TOKYO, Sept 30 (Reuters) - The yield on benchmark 10-year Japanese government bonds edged up on Friday as the Bank of Japan trimmed the amount of long-term debt it buys at its regular market operations.

The BOJ said it reduced its purchases of JGBs with five to 10 years of maturity to 410 billion yen ($4.04 billion) from 430 billion on Wednesday. It was not the first time the BOJ had bought less than markets had expected.

The central bank decided at a policy meeting last week to keep the 10-year JGB yield at around zero percent, and reducing the amount of debt it buys at its regular operations is one way it could achieve that goal.
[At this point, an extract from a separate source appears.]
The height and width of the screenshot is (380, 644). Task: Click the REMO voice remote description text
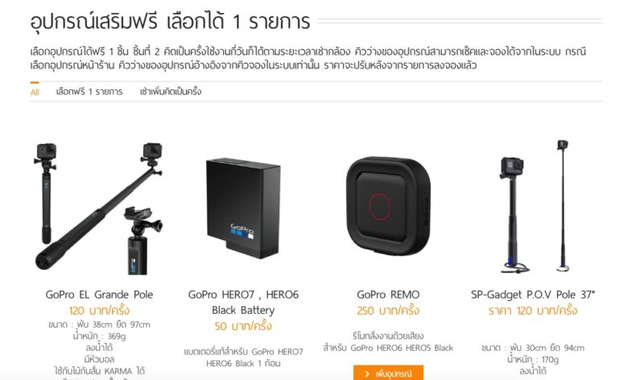coord(388,342)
The BOJ re-jigged its policy framework last week in an attempt to control the yield curve, while trying to reassure jittery markets that it would maintain its huge bond purchases for now.

The bank now aims to steepen the yield curve, after a sharp drop earlier this year in long-term yields deep below zero flattened the curve and posed problems for financial institutions.

The 10-year JGB yield was last up 1.5 basis points at minus 0.075 percent.

Early in July the benchmark yield, already on a steady decline under the BOJ's massive debt-purchasing scheme, had touched a record low of minus 0.300 percent as market turmoil following the Brexit referendum boosted demand for safe-haven government debt.

"The BOJ appears to have acted to contain the decline by the 10-year yield before it reached minus 0.100 percent, a level that is now likely to serve as the bottom of the yield's range," said Katsutoshi Inadome, senior fixed income strategist at Mitsubishi UFJ Morgan Stanley Securities.

The central bank is due to announce the latest details of its upcoming JGB-buying operations later on Friday.

"Given that the market is wary of consequences, like the yen appreciating should the BOJ taper its JGB buying, a major change to their debt-purchasing scheme seems unlikely," Inadome said.